- [Selected excerpt]
------
1 English character ≈ 0.3 tokens. 1 Chinese character ≈ 0.6 token.
While reading the deepseek pricing model i came to the realization that China has an inherent advantage in AI due to their own language, the same language that proved to hinder the development of production at some point now it has turned into the opposite (hehe dialectics), a more efficient alternative.
Think of the first printing machines you needed to arrange pieces containing a single character to form words, in latin alphabet languages this meant producing 26 upper case pieces + 26 lower case pieces, for chinese you needed thousands lol. For the same reason, typewriters in chinese were never mass produced and the ones that were produced are ridiculously complex (see the mingkai typewriter that was recently found after being lost for decades).
Coming back to tokens, according to google gemini the average length of an english word is 4.7-5.1 characters, while in chinese a single character is a word by itself, this means that an english word is on average ~1.5 tokens while a chinese word is 0.6 tokens, it’s more than twice as efficient, this could be huge when thinking in scale and could prove to be the difference between needing a 10 data centers instead of 5.
So if you want to reduce your deepseek billing, get ready to learn chinese buddy.
the average length of an english word is 4.7-5.1
If you exclude auxiliary syntactical words like “a”, “the”, “of” and various other short prepositions, the average length of semantically meaningful words is for sure even higher.
while in chinese a single character is a word by itself
A single character can be a word by itself, and a lot of the most commonly used ones are, but most words i think tend to be an average of two characters, with words expressing more complex or specialized concepts being three or four. Loan words from other languages also tend to be longer.
Of course the shorter words are used more frequently in text and speech than the longer ones. So you probably end up with maybe 1.6-1.7 characters per word in a normal text.
I remember reading somewhere that Chinese is less monosyllabic than English actually, which makes sense because there is a lower number of possible distinct syllables in (spoken) Chinese than English, so you need at least two to avoid confusion.
It’s a topic that deserves a more in-depth study for sure. Some words can be on the longer end like 爱沙尼亚(estonia) tho they still tend to be shorter. Comparing books sizes in English and chinese could give us a better aproximation.
------
- [Information supplied]
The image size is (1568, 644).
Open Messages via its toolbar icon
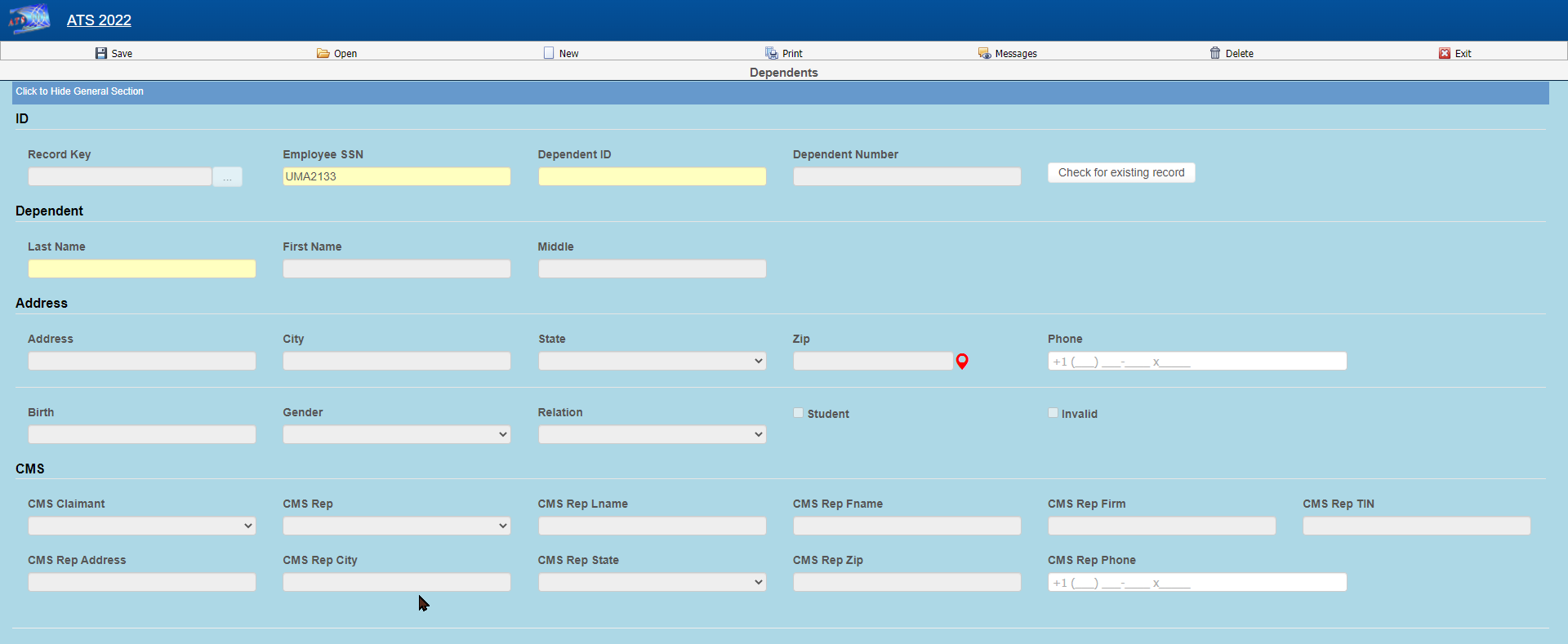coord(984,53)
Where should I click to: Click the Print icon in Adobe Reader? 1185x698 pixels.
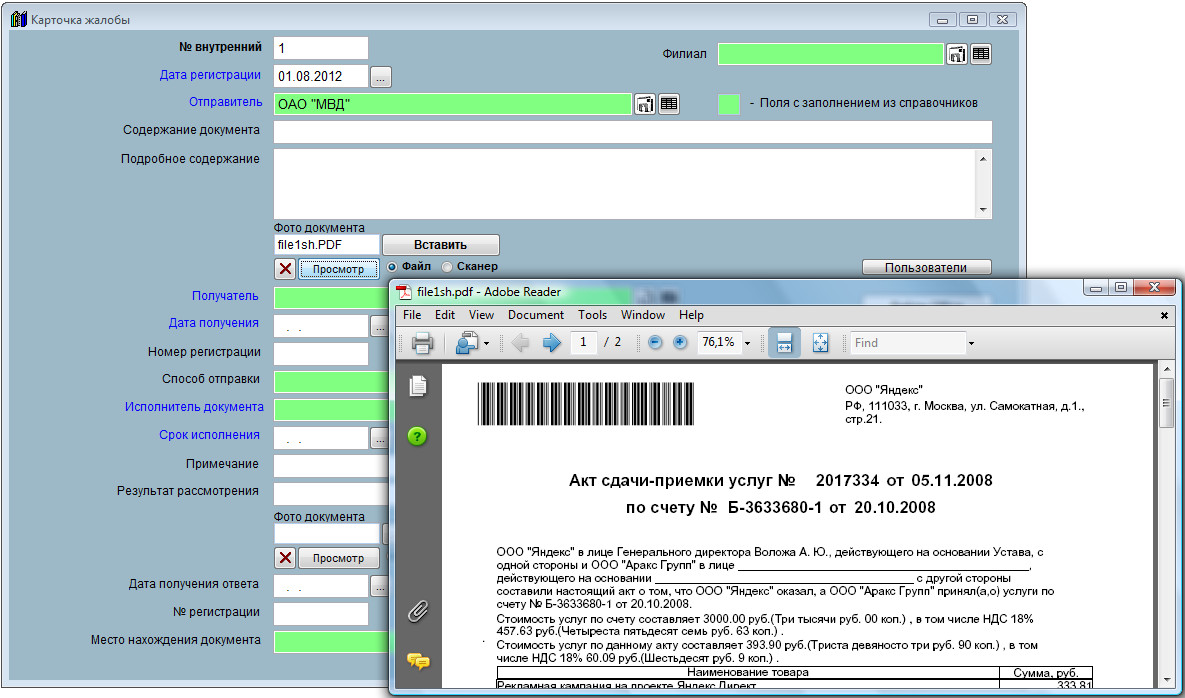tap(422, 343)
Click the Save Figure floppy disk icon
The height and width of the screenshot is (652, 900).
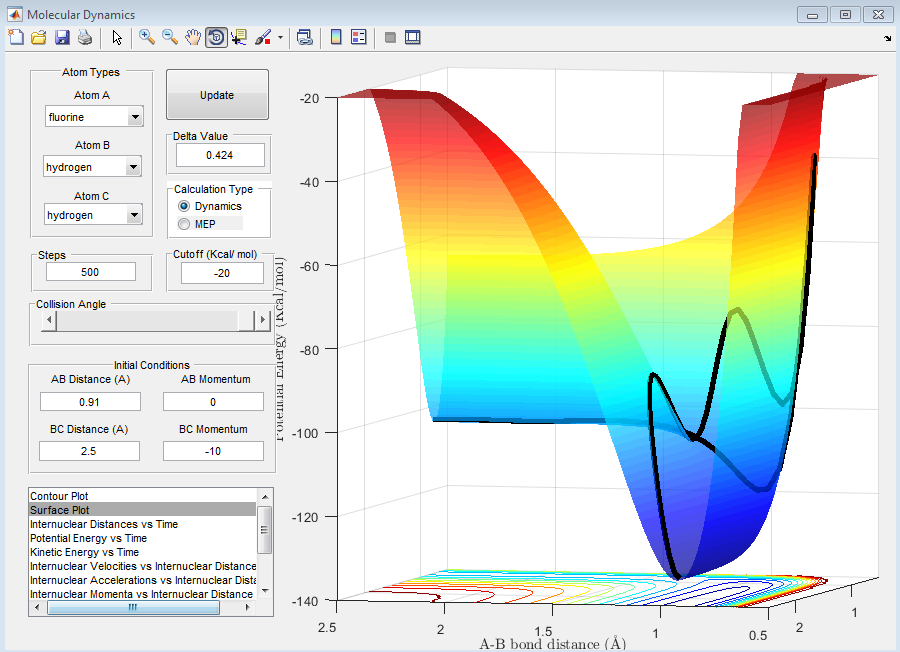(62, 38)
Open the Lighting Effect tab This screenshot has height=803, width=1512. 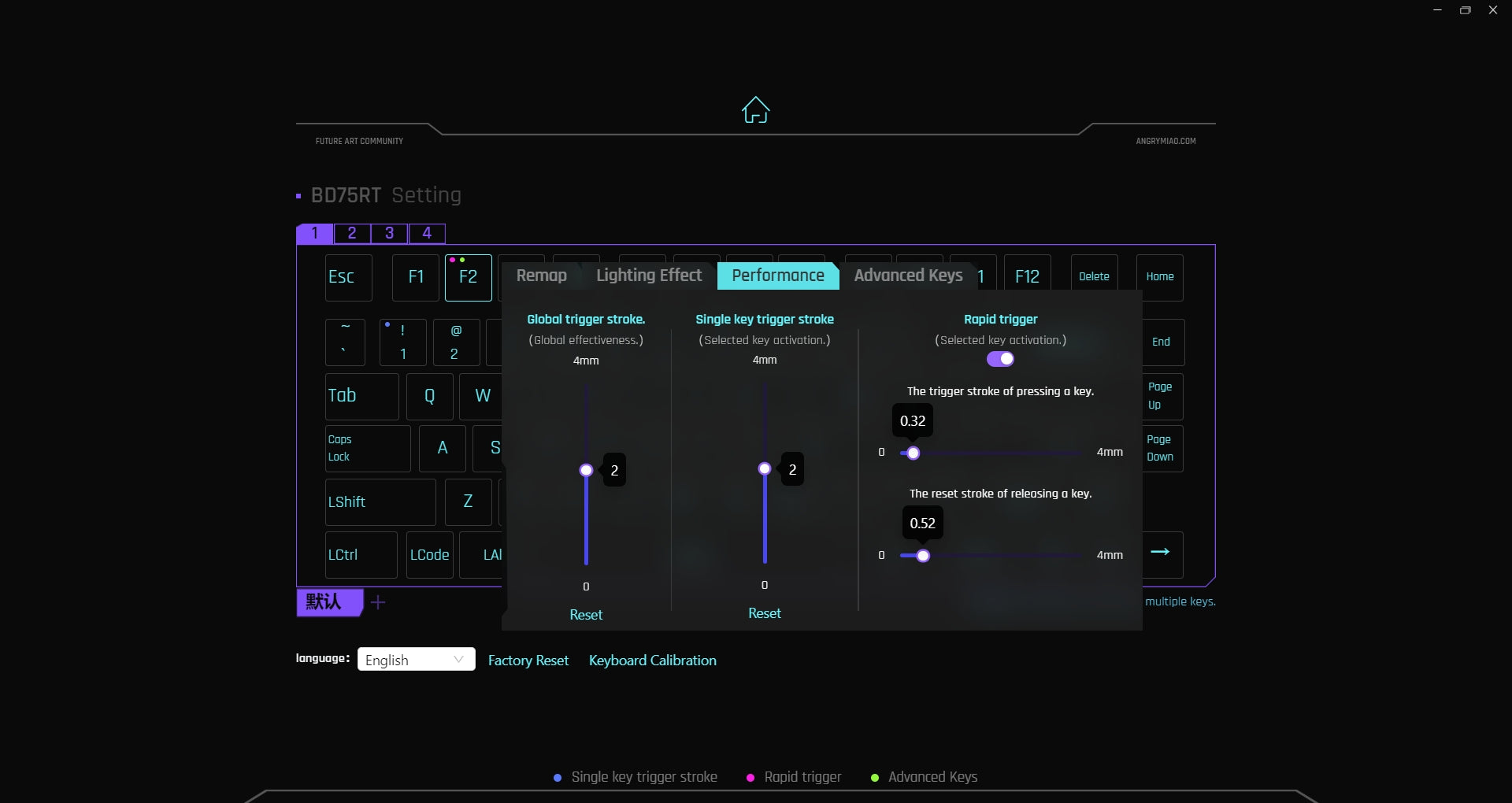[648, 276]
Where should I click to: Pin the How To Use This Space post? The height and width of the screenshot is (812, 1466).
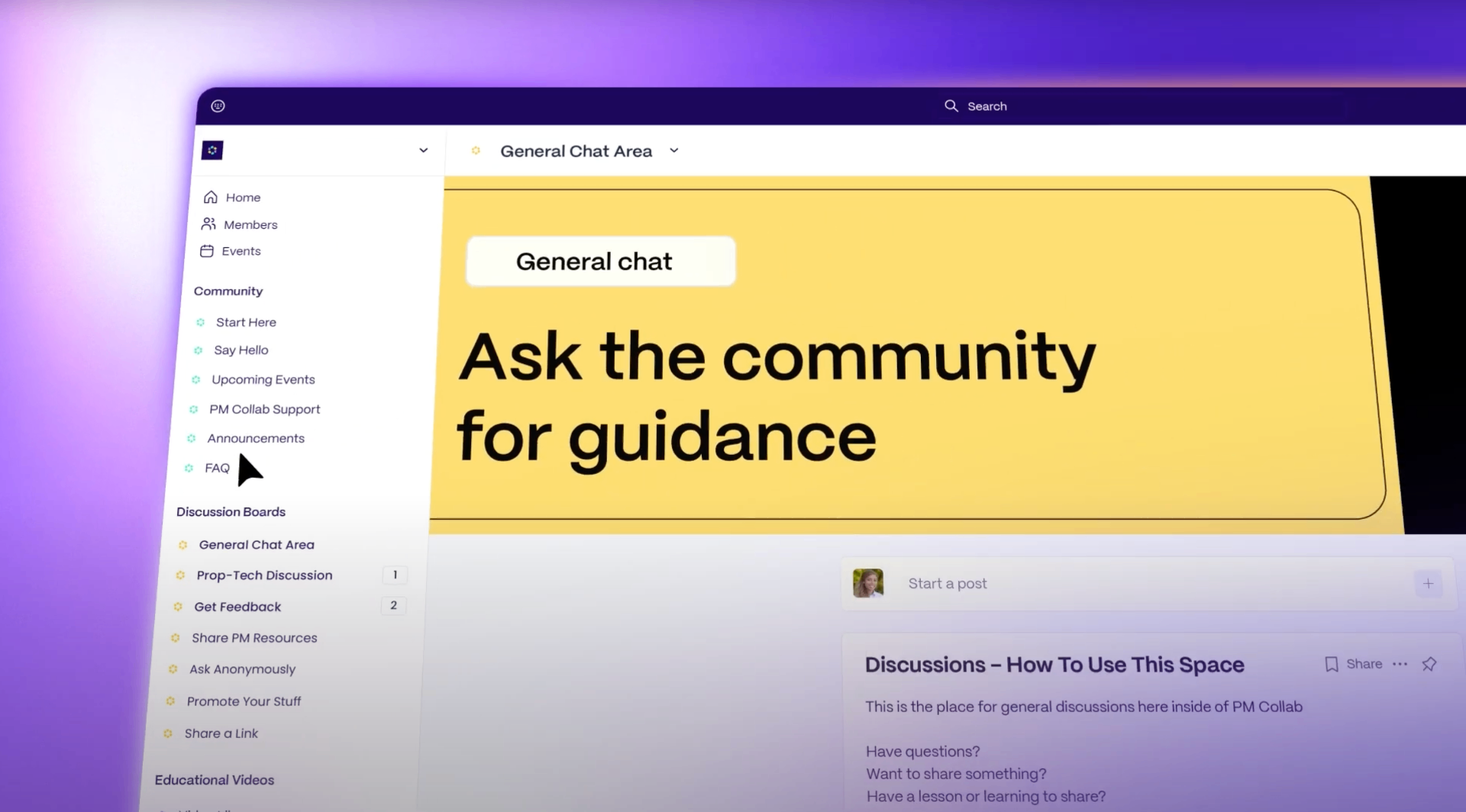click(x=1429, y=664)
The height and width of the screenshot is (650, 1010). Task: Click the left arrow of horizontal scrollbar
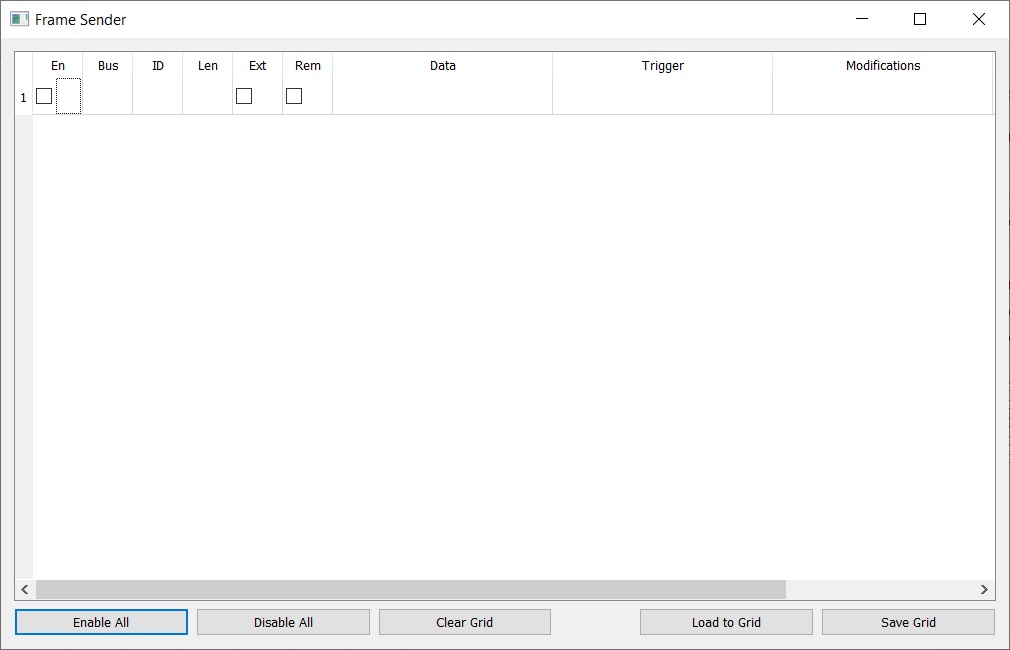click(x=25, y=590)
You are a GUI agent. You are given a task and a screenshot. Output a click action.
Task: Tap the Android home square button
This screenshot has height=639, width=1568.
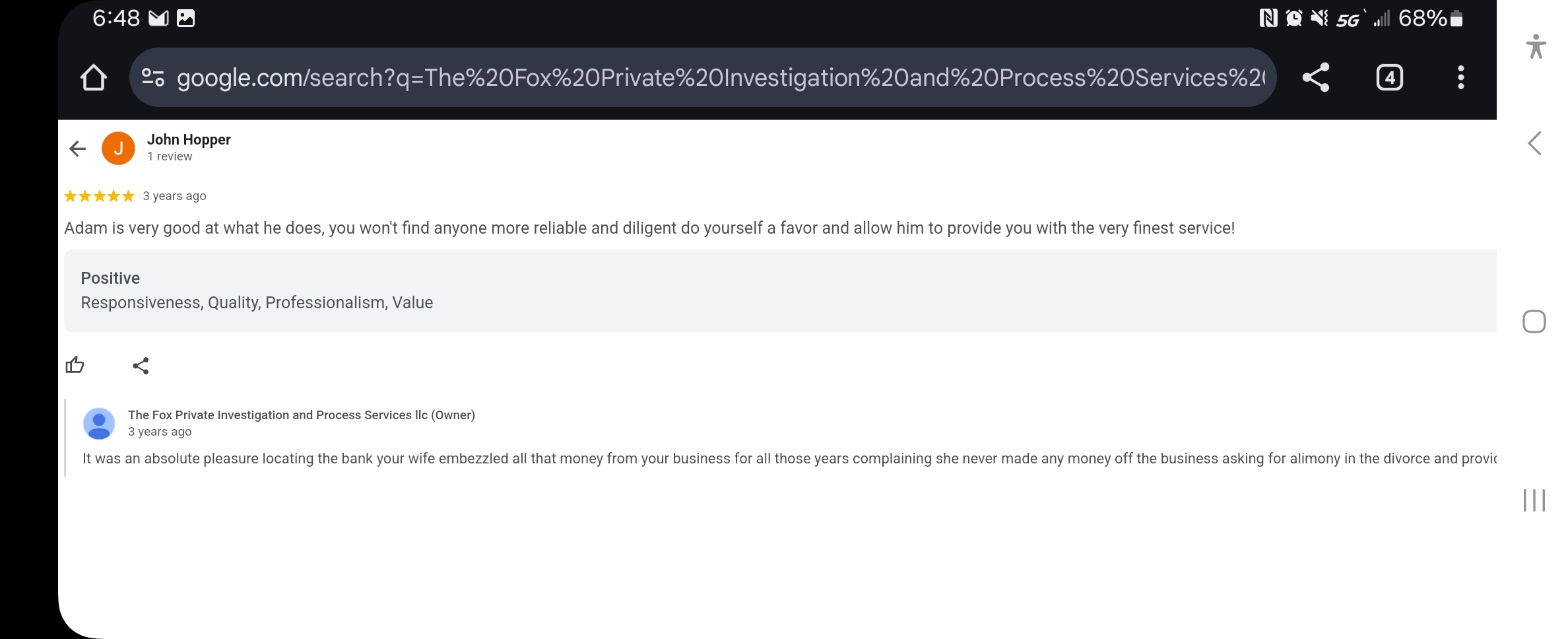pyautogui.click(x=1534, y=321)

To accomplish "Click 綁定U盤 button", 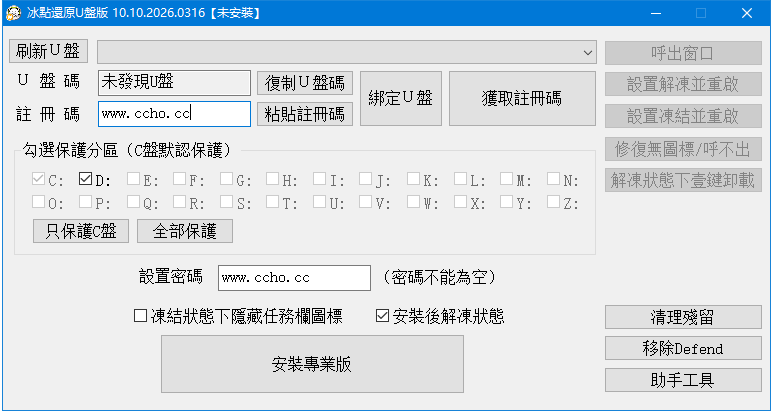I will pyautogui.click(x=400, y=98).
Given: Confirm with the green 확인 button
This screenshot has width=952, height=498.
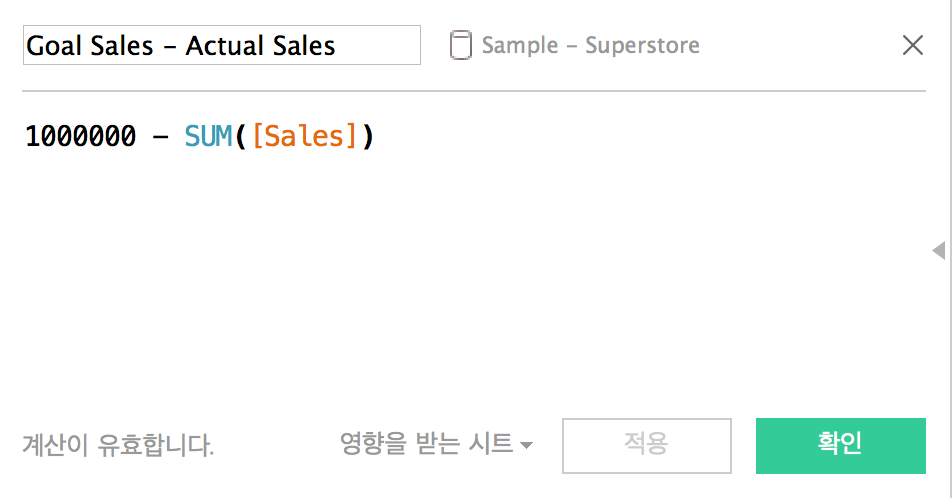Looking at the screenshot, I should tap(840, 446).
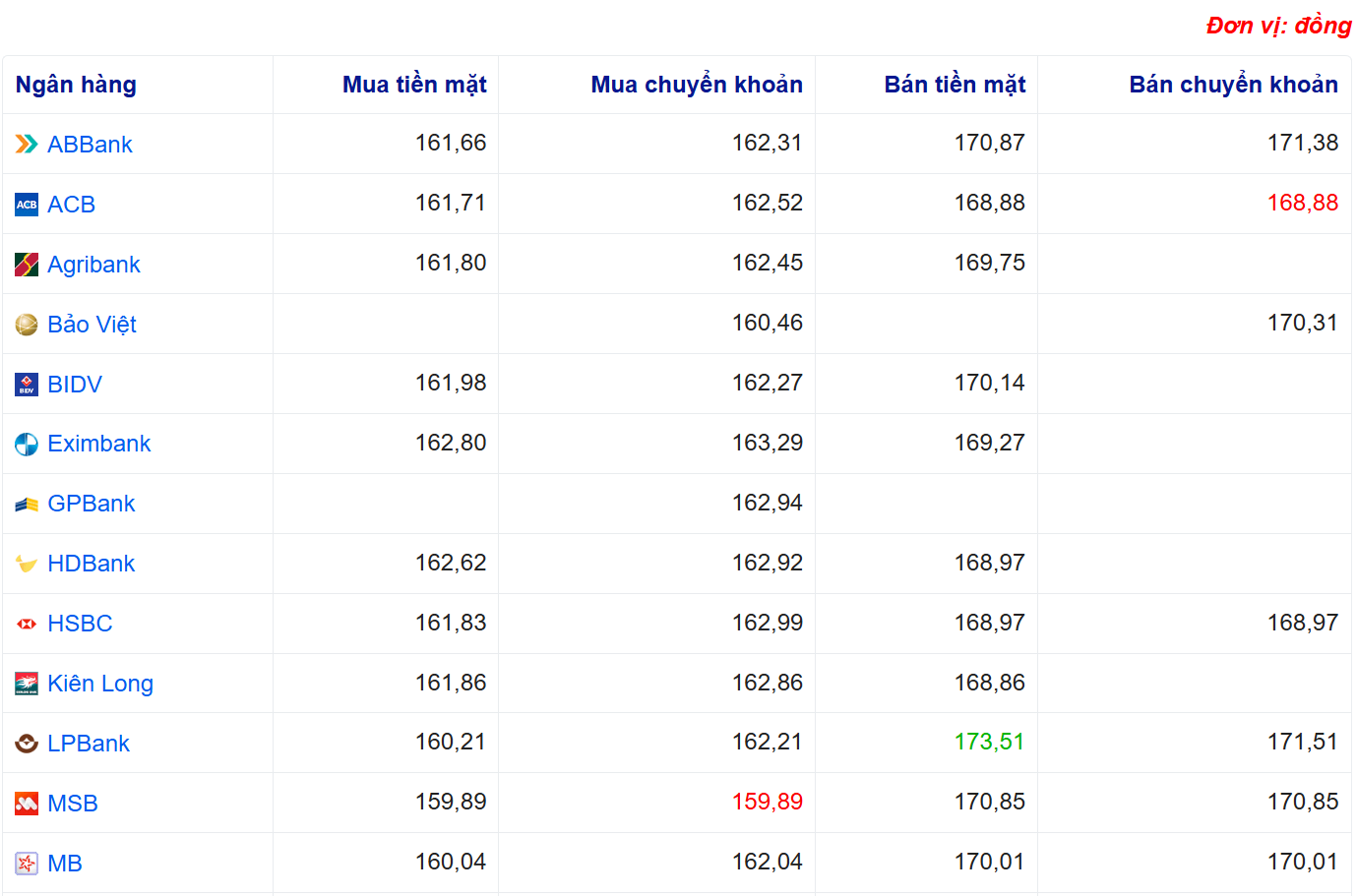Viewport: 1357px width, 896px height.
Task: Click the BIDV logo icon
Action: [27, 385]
------
- [Complete the following]
• 1. Please say whether each statement agrees with the thread on token counts, answering yes or no and quoting the words of the text that decide it.
(a) The thread gives 1 English character as roughly 0.3 tokens.
(b) According to the thread, typewriters in Chinese were mass produced.
(c) One reply estimates about 1.6-1.7 characters per word in a normal text.
• 2. List every English word that the thread on token counts gives as an example of an auxiliary syntactical word.

- [Solutions for each task]
• 1.
(a) Yes: "1 English character ≈ 0.3 tokens."
(b) No: "typewriters in chinese were never mass produced"
(c) Yes: "So you probably end up with maybe 1.6-1.7 characters per word in a normal text."

• 2. "a", "the", "of"